Diante disso, a pesquisa pretendeu verificar se em um ambiente cujas relações sejam baseadas na reciprocidade, generosidade, respeito mútuo, os alunos teriam oportunidade de progredir no desenvolvimento da competência do juízo moral. Esta nada mais é do que a habilidade de um indivíduo ver as implicações de uma situação moral, organizá-la e aplicar regras e princípios morais e éticos em situações concretas, pois o comportamento ético está relacionado com o julgamento moral.
A intervenção pedagógica utilizou vários procedimentos. Um deles coloca o educando diante de dilemas morais. Por exemplo, entre dois pacientes que chegaram sucessivamente ao pronto-socorro, precisando de atendimento imediato, qual deve ser atendido primeiro? Qualquer das decisões gera dúvidas e conflitos. Este procedimento faz com que os alunos analisem e pensem, posicionem-se, percebam-se, sintam-se participantes, levando-os a propor soluções e principalmente a desenvolver a consciência de que precisam respeitar a decisão do outro. No caso, o que mais importa é a qualidade da argumentação utilizada para respaldar a decisão, a partir de análises do que pode vir a ocorrer e que envolve questões éticas que exigem posicionamento moral.

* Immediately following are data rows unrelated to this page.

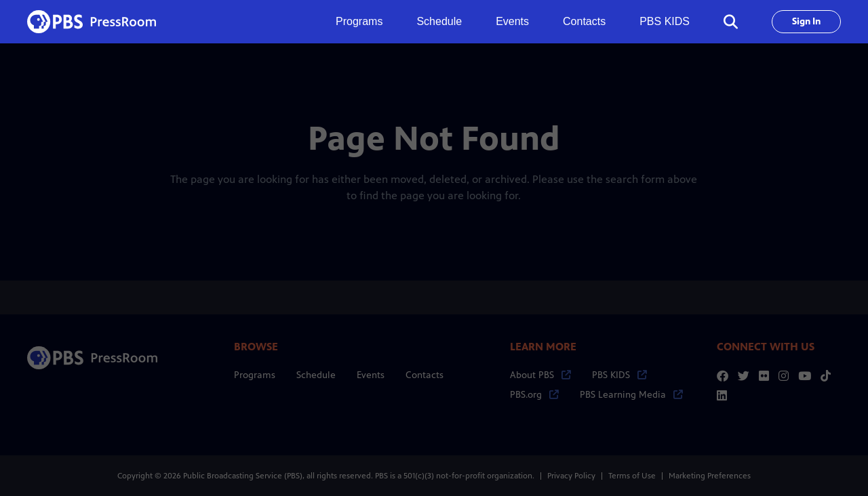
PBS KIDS (665, 21)
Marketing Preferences (709, 476)
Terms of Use (632, 476)
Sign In (806, 21)
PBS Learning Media (631, 394)
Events (512, 21)
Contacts (584, 21)
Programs (254, 375)
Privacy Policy (571, 476)
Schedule (439, 21)
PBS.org (534, 394)
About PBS (540, 375)
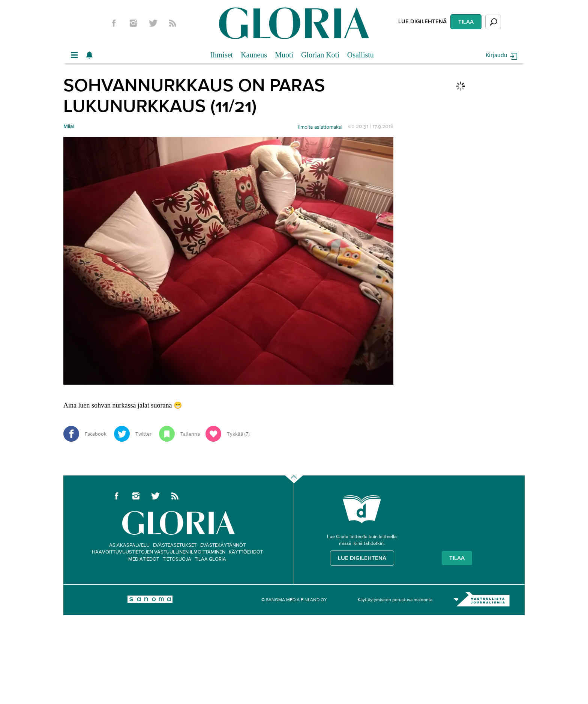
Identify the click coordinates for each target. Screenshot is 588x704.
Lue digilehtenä (422, 21)
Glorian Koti (320, 55)
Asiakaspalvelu (129, 545)
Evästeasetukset (175, 545)
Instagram (134, 23)
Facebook (114, 23)
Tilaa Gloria (210, 559)
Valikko (76, 55)
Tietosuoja (177, 559)
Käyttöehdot (246, 552)
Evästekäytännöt (223, 545)
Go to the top (300, 491)
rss (173, 23)
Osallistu (360, 55)
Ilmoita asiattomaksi (320, 127)
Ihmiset (222, 55)
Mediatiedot (144, 559)
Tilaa (466, 21)
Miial (69, 126)
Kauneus (254, 55)
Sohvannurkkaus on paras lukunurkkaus (194, 95)
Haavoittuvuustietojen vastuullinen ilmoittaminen (159, 552)
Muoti (284, 55)
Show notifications (92, 55)
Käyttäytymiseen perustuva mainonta (395, 599)
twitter (153, 23)
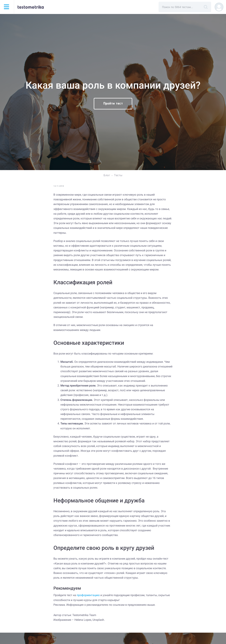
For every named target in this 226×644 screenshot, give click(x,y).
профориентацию (88, 595)
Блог (107, 175)
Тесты (118, 175)
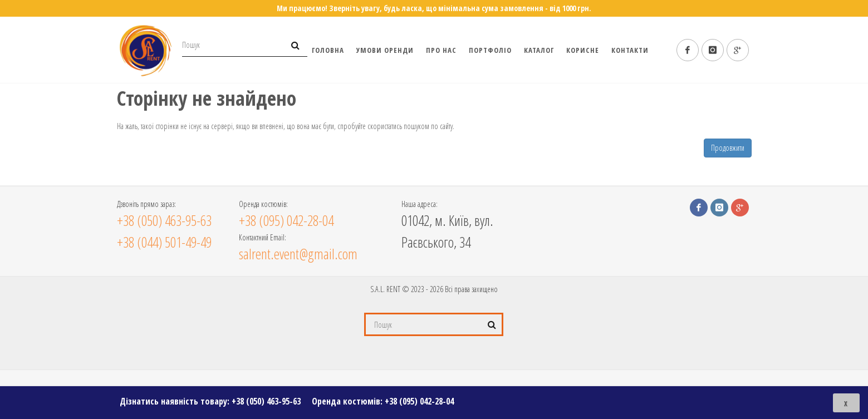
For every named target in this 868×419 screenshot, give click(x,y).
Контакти (630, 50)
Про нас (441, 50)
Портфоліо (490, 50)
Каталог (539, 50)
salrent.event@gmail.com (298, 254)
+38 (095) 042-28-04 (419, 401)
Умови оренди (385, 50)
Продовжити (728, 147)
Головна (328, 50)
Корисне (582, 50)
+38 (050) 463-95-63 (266, 401)
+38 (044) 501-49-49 (164, 242)
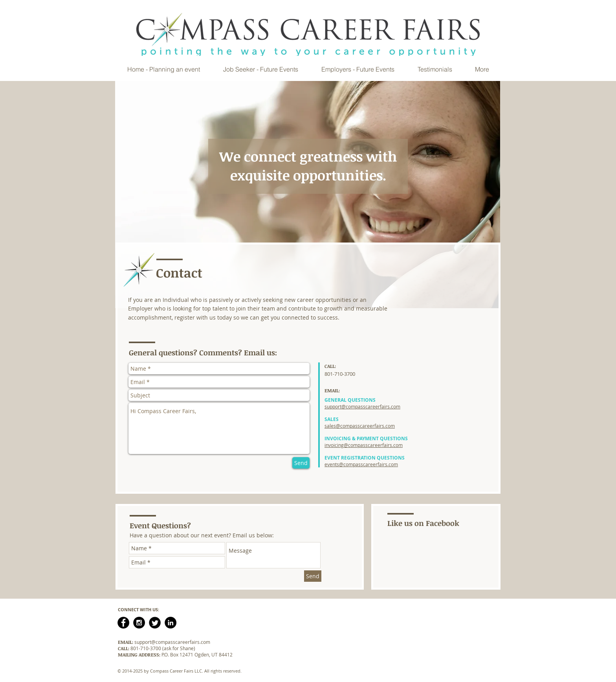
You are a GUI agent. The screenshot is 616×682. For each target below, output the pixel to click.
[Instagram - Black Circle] (139, 623)
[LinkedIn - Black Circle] (170, 623)
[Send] (301, 463)
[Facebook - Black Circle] (123, 623)
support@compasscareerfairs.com (172, 642)
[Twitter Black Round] (155, 623)
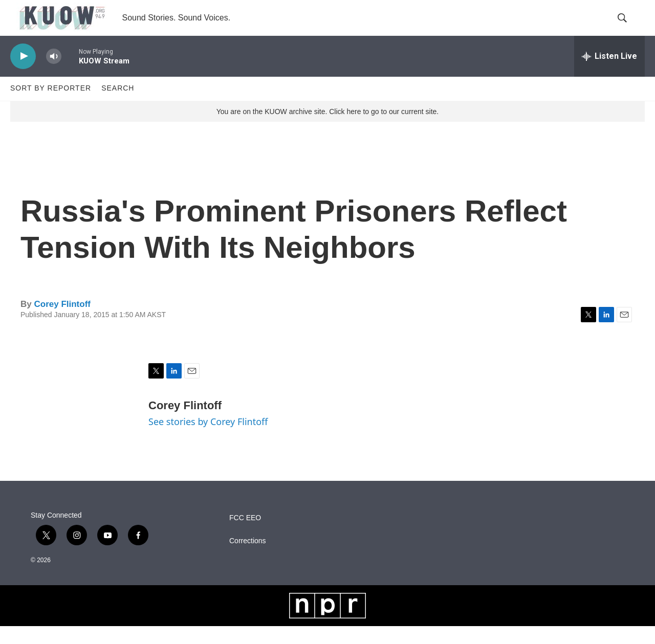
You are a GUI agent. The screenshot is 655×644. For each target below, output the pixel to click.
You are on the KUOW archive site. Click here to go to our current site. (328, 129)
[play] (23, 74)
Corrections (248, 559)
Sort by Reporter (51, 106)
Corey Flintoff (62, 322)
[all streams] (609, 74)
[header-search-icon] (628, 27)
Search (118, 106)
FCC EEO (245, 536)
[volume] (54, 74)
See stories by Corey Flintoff (208, 440)
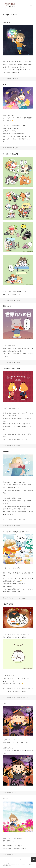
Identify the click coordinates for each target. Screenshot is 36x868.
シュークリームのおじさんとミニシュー (15, 532)
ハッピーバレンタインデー (11, 368)
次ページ (34, 860)
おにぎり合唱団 (8, 604)
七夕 (4, 85)
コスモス (5, 799)
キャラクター (24, 598)
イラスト (17, 79)
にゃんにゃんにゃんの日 (10, 154)
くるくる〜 (6, 22)
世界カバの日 (7, 306)
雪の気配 (5, 452)
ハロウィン (6, 704)
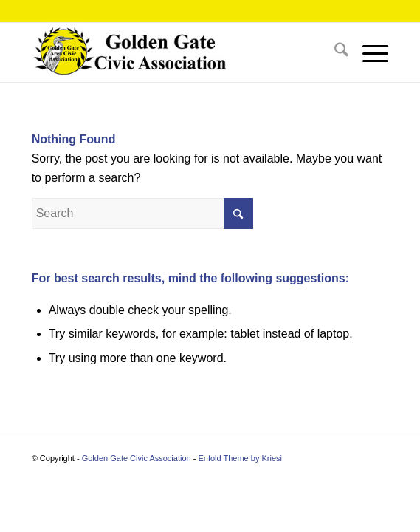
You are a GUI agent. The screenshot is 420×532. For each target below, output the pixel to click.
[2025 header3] (174, 52)
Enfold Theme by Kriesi (240, 458)
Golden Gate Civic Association (137, 458)
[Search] (334, 52)
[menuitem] (334, 52)
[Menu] (368, 52)
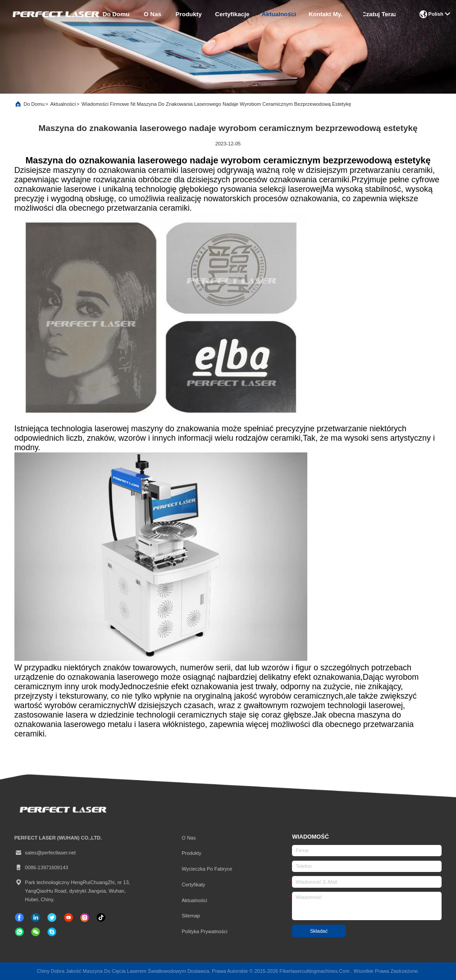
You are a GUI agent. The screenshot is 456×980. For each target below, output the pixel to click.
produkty (189, 14)
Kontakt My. (326, 14)
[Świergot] (52, 917)
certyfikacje (232, 14)
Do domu (116, 14)
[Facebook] (19, 917)
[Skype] (52, 932)
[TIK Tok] (68, 917)
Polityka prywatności (204, 931)
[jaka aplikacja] (19, 932)
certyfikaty (193, 885)
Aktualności (279, 14)
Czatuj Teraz (379, 14)
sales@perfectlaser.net (45, 853)
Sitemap (191, 916)
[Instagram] (85, 917)
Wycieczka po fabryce (207, 869)
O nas (152, 14)
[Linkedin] (36, 917)
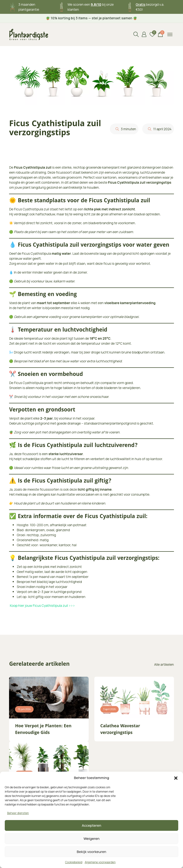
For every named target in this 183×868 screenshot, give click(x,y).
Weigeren (92, 838)
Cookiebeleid (73, 862)
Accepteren (92, 825)
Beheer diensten (18, 813)
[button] (176, 778)
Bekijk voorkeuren (92, 851)
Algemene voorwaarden (100, 862)
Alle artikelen (164, 664)
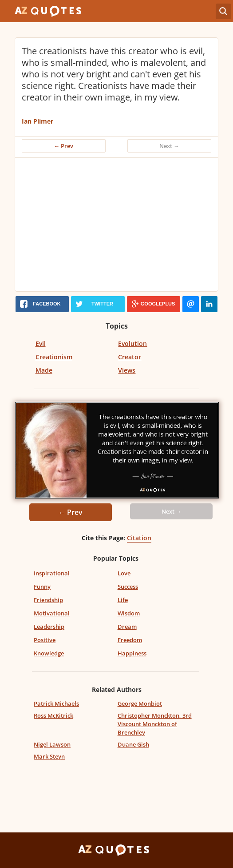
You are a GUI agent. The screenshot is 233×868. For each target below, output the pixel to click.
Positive (44, 640)
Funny (42, 587)
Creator (130, 357)
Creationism (54, 357)
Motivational (51, 613)
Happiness (132, 653)
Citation (139, 538)
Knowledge (49, 653)
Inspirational (51, 573)
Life (122, 600)
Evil (40, 343)
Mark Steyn (49, 756)
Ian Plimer (37, 121)
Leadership (49, 627)
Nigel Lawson (52, 744)
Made (44, 370)
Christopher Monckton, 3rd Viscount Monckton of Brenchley (154, 724)
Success (128, 587)
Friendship (48, 600)
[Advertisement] (119, 225)
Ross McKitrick (53, 715)
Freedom (130, 640)
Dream (127, 627)
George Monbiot (140, 703)
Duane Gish (133, 744)
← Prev (63, 146)
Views (126, 370)
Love (124, 573)
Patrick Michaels (56, 703)
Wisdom (129, 613)
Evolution (132, 343)
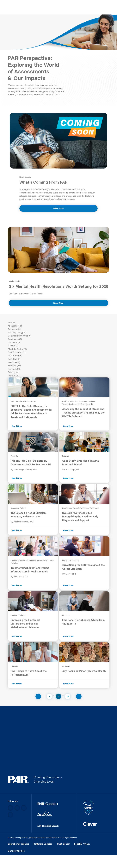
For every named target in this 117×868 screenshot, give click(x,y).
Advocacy (59, 329)
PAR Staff (59, 359)
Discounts (59, 343)
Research (59, 369)
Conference (59, 339)
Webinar (59, 376)
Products (59, 366)
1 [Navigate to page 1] (49, 696)
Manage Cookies (16, 851)
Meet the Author (59, 349)
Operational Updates (18, 844)
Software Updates (43, 844)
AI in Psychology (59, 333)
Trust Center (63, 844)
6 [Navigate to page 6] (59, 696)
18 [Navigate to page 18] (68, 696)
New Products (59, 352)
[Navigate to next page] (79, 696)
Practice (59, 363)
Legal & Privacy (82, 844)
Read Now (59, 208)
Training (59, 372)
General (59, 346)
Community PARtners (59, 336)
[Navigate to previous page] (38, 696)
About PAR (59, 326)
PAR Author (59, 356)
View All (59, 323)
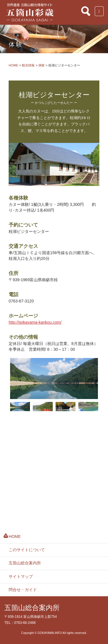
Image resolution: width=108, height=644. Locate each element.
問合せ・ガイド (23, 590)
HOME (15, 536)
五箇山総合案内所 (25, 563)
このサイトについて (27, 550)
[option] (54, 378)
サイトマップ (21, 576)
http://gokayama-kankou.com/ (35, 322)
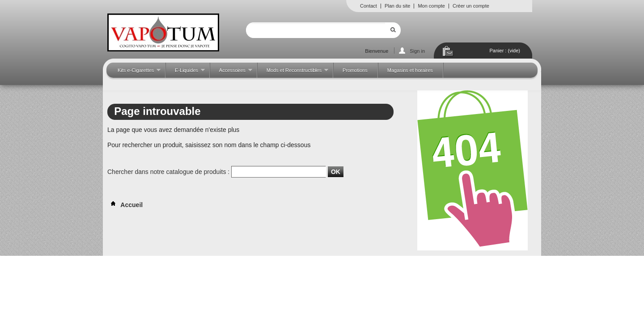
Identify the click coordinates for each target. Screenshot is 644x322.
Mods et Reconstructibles (293, 72)
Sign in (417, 51)
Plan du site (397, 6)
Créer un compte (471, 6)
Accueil (125, 205)
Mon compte (431, 6)
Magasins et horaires (410, 70)
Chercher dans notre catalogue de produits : (168, 172)
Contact (369, 6)
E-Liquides (185, 72)
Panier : (505, 51)
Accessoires (231, 72)
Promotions (355, 70)
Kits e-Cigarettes (135, 72)
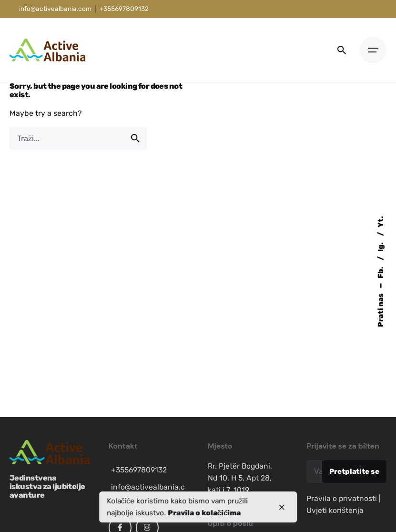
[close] (282, 507)
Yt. (381, 222)
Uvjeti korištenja (335, 510)
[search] (135, 138)
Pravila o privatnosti (342, 498)
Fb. (381, 272)
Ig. (381, 246)
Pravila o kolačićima (204, 513)
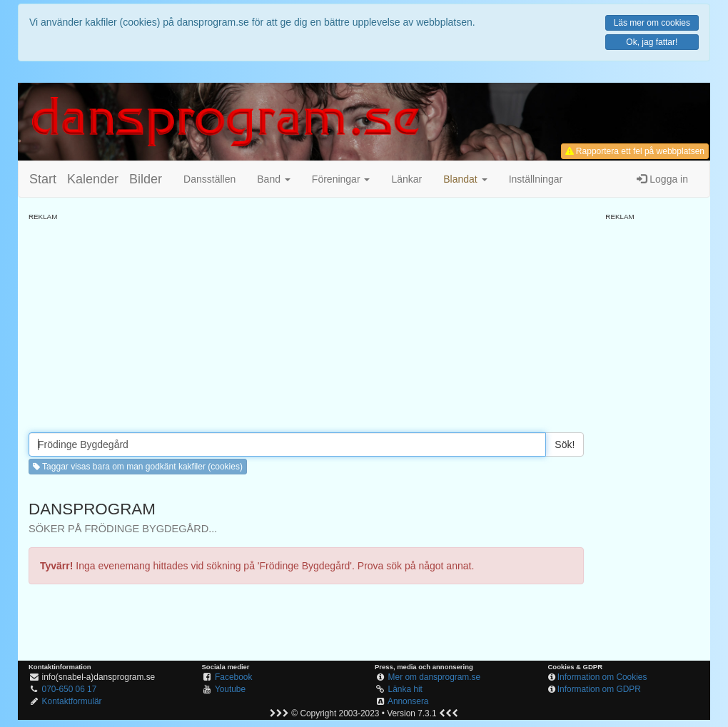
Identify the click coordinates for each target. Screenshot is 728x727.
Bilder (146, 179)
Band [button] (273, 179)
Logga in (662, 179)
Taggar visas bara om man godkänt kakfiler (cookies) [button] (138, 467)
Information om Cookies (602, 677)
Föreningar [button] (341, 179)
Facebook (233, 677)
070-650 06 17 (69, 689)
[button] (465, 179)
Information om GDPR (599, 689)
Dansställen (209, 179)
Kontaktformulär (72, 701)
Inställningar (536, 179)
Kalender (93, 179)
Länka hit (405, 689)
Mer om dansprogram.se (435, 677)
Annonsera (408, 701)
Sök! (565, 444)
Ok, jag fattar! (652, 42)
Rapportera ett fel (635, 151)
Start (43, 179)
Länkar (406, 179)
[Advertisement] (306, 322)
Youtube (230, 689)
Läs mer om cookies (652, 23)
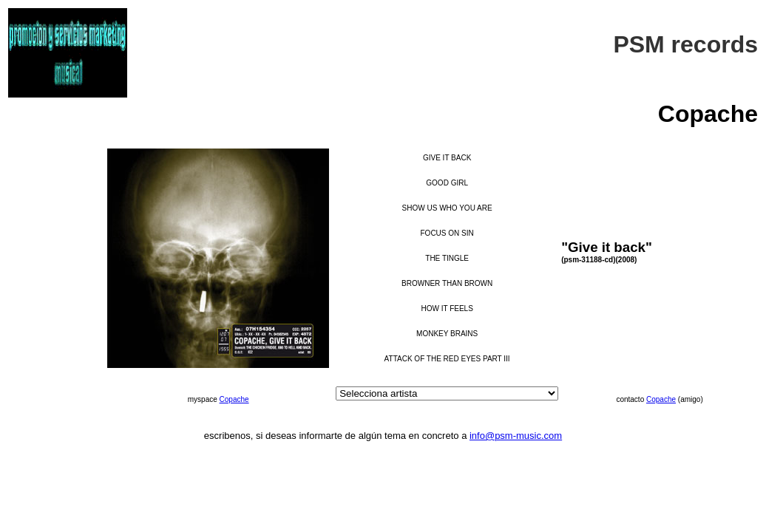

Outra estratégia utiliza conflitos interpessoais. Quando eles surgem é comum que uma autoridade imponha uma solução, impedindo que os próprios envolvidos os resolvam. Levar os alunos a discutir e resolver os seus próprios conflitos contribui para o desenvolvimento moral. Deve-se dar ou não esmola? É um dilema que gera um conflito que não é resolvido por uma decisão externa, cabendo a cada pessoa solucioná-lo. A pessoa é levada a pensar por meio de estímulos, daí a importância da intervenção pedagógica.
Resultados
A propósito, Douglas afirma: “A moral e a ética são construídas. Os resultados permitem constatar que é possível favorecer o desenvolvimento moral e ético e que isso não acontece naturalmente, mas precisa ser aprendido e desenvolvido por métodos ativos”.
Por meio de instrumentos já validados, ele observou nos componentes do grupo mudanças de comportamentos, como maior espontaneidade, criatividade, espírito de cooperação, empatia, mais disponibilidade de ajuda os pares, autoconsciência e produtividade. Particularmente chamou a atenção, a busca de valores não ligados à autopromoção, comprovados quantitativamente por meios estatísticos, mas também qualitativamente pela observação. Todas as comprovações foram estabelecidas comparando dados e observações colhidas junto aos participantes do grupo estudado e aos demais alunos dos cursos de filosofia e teologia que não participaram das intervenções.
Para o pesquisador o grande diferencial da pesquisa é o de ter mostrado que a intervenção pode ser utilizada com sucesso mesmo em jovens adultos, pois esses procedimentos são muito mais fáceis e comuns de serem empregados em crianças ou pré-adolescentes e os poucos relatos com adultos em geral não revelaram bons resultados.
Ele defende que, por meio da prática pedagógica que utiliza, o educador pode contribuir para o desenvolvimento da competência moral. Para a construção da autonomia moral é preciso que as relações entre o professor e os alunos sejam fundamentadas no respeito mútuo, na reciprocidade e na cooperação. É necessário também que os alunos tenham oportunidade de desenvolver a auto regulação, o respeito às regras negociáveis estabelecidas conjuntamente com colegas e educadores, como também às da instituição educacional, que não são negociáveis. Trata-se, pois, de uma educação que valoriza a iniciativa, a responsabilidade, a escolha, a tomada de decisões, a disciplina e as sanções por reciprocidade.